Do you ever stop and ask yourself, is what I’m doing getting me to my end goal? I do it all the time. There can be a million people following a process but if it doesn’t make sense to me, I’m just not going to do it. I question everything big or small to make sure I am not wasting time going through motions that do nothing to advance my agenda. Just tonight I helped my son study for a history exam. They were given the blank, study guide at the end of class. Did I mention the test is tomorrow? So, we spent the night searching for answers to questions that may or may not be right that get handed in tomorrow before the exam for a grade. No one goes over the questions to make sure these kids have the right answers. They go through the motions of studying information that they think is right but what if it’s not? Is there no such thing as common sense anymore? Who is accountable and for what exactly? I’m really confused about the point behind this process. We had 1.5 hours of chemistry tutoring that should have taken 45 minutes but because of the busy, useless work that came before, he was distracted when I needed him to be focused. And then we spent the rest of the night drilling in answers that we have no idea are right because of course they are worded with trickery. School just seems like such a waste of time these days and I am losing my enthusiasm due to the uselessness of the process. I can’t help and wonder if teachers ever question if this method makes any sense. I just don’t get it. Be a thinker. Be open to change. Check if what you are doing is helping you achieve a certain outcome. Don’t blindly follow. Find your own path and lead. We need more leaders and less followers. More thinkers and less aimless doers.
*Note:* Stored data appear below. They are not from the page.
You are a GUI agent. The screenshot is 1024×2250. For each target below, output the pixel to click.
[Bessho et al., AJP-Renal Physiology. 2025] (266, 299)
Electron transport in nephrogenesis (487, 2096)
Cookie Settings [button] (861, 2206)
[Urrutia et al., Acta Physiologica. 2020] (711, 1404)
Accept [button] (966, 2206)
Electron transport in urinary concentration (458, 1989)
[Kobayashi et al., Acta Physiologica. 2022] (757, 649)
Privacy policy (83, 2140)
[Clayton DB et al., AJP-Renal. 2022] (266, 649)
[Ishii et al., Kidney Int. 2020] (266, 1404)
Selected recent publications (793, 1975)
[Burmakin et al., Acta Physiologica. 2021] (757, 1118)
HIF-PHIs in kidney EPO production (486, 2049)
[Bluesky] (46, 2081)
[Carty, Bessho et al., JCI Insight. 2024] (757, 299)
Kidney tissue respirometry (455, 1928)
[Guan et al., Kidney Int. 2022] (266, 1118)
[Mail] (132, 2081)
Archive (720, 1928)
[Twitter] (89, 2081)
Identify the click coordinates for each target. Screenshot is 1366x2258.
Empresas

It seems like everything crashes down around me at the same time. I have reminded myself time and time again that the sky is not going to fall but I am keeping one hand on it just in case. That’s the thing, just because everything else is falling down does not mean I have to crumble with it. I am a warrior, in control(for the most part) of my own destiny and when the wind starts to blow, I must ground myself and find comfort and strength in my roots. The storm will pass and I will come out on the other side of it safe and strong. Sometimes it’s necessary to bend so that I do not break so bend I will. What do you do to stay grounded.
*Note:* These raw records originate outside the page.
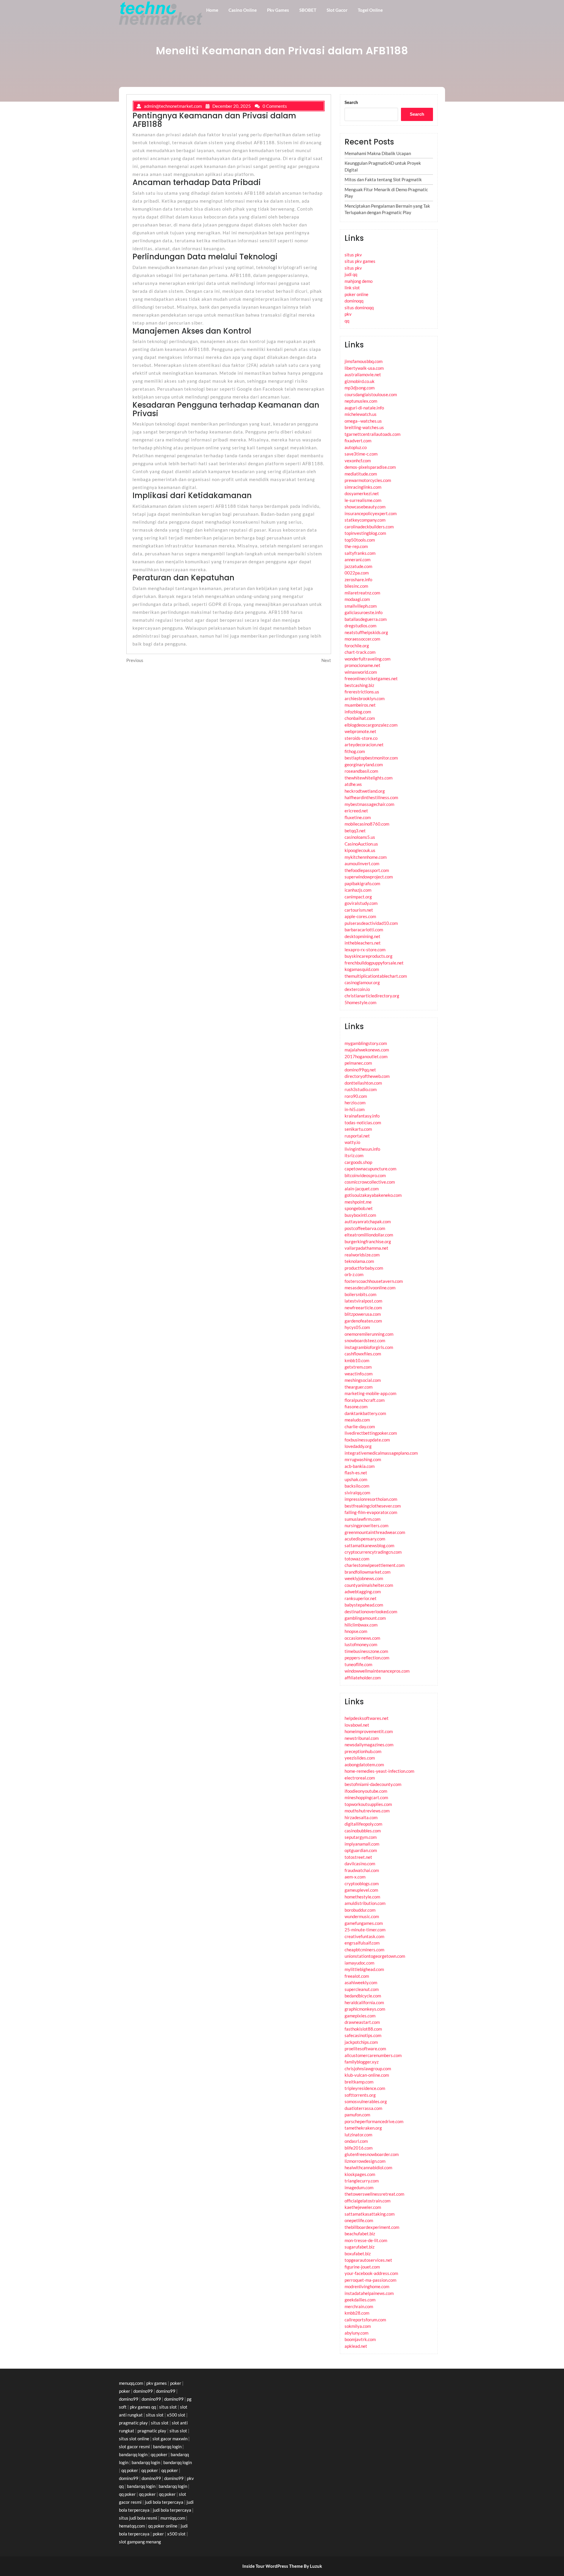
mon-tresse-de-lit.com (366, 2240)
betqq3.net (355, 830)
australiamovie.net (363, 374)
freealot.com (357, 1976)
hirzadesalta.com (361, 1817)
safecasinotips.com (363, 2035)
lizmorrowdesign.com (365, 2161)
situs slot (168, 2406)
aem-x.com (355, 1876)
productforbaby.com (364, 1268)
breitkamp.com (359, 2081)
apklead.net (356, 2346)
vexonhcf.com (358, 460)
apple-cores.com (360, 916)
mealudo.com (357, 1419)
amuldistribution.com (365, 1903)
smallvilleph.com (361, 606)
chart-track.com (360, 652)
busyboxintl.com (360, 1215)
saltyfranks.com (360, 553)
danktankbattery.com (365, 1413)
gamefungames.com (364, 1923)
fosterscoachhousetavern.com (374, 1281)
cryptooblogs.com (362, 1883)
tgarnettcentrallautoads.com (372, 434)
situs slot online (134, 2438)
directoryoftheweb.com (367, 1076)
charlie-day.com (360, 1426)
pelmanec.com (358, 1063)
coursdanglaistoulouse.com (371, 394)
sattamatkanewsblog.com (369, 1545)
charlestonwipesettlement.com (374, 1565)
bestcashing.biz (359, 685)
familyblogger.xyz (362, 2061)
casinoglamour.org (362, 982)
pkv (348, 314)
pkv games (156, 2383)
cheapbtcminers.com (364, 1949)
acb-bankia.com (360, 1466)
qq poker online (162, 2525)
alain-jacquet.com (362, 1188)
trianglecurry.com (362, 2180)
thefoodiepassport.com (367, 870)
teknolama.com (359, 1261)
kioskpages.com (360, 2174)
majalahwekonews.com (367, 1049)
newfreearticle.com (363, 1307)
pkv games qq (143, 2406)
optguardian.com (361, 1850)
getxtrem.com (358, 1367)
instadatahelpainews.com (369, 2293)
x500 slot (176, 2414)
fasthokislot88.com (363, 2028)
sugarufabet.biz (360, 2246)
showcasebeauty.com (365, 506)
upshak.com (356, 1479)
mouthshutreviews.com (367, 1810)
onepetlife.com (359, 2220)
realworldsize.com (362, 1254)
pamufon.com (357, 2114)
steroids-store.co (361, 738)
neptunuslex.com (361, 401)
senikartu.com (358, 1129)
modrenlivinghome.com (367, 2286)
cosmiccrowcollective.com (370, 1181)
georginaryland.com (364, 764)
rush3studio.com (361, 1089)
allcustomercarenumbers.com (373, 2055)
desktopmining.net (362, 936)
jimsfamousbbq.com (363, 361)
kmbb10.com (357, 1360)
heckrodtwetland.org (365, 791)
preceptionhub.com (363, 1751)
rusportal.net (357, 1135)
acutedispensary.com (365, 1538)
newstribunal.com (362, 1738)
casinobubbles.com (363, 1830)
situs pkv (353, 254)
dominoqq (354, 300)
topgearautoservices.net (368, 2260)
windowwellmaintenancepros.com (377, 1670)
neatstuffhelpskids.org (366, 632)
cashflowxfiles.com (363, 1353)
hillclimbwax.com (361, 1624)
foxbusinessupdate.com (367, 1439)
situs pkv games (360, 261)
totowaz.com (357, 1558)
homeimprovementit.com (369, 1731)
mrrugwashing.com (363, 1459)
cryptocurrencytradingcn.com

Sadly, I am learning the result of accommodating everyone in my life. I have spent so many years trying to keep the peace and make everyone else happy that finally I have lost my own voice. I cannot even hear it anymore and I can’t help but wonder if it even tries to speak. Everything has become a negotiation. Just this morning I wanted the family to go for breakfast and everyone had an attitude or conditions. Being a mom is not always easy and often times it is downright hurtful. I wait all week for a tiny slice of time for us to be together but someone always throws a stick in the spoke until the bike has a tragic accident. It’s broken and today I feel sad and broken but instead of sitting around feeling sorry for myself, I will go out and do something that makes me feel good. The others can stay home and be in good company with their cell phones, computers, attitudes and conditions and I will simply carry on. No sense throwing myself in the middle and crying victim. I am in charge of my own destiny and sometimes it is necessary to leave everyone behind and follow on my own path. As for being a woman, I have to stop using that as an excuse. I swear it is almost innate to make everyone feel important and included but you know what I’ve realized? It’s necessary to include myself in that behavior as well. Time to find my voice and make it strong again. Time for some conditions of my own. Time to make some changes starting right now. Wish me luck.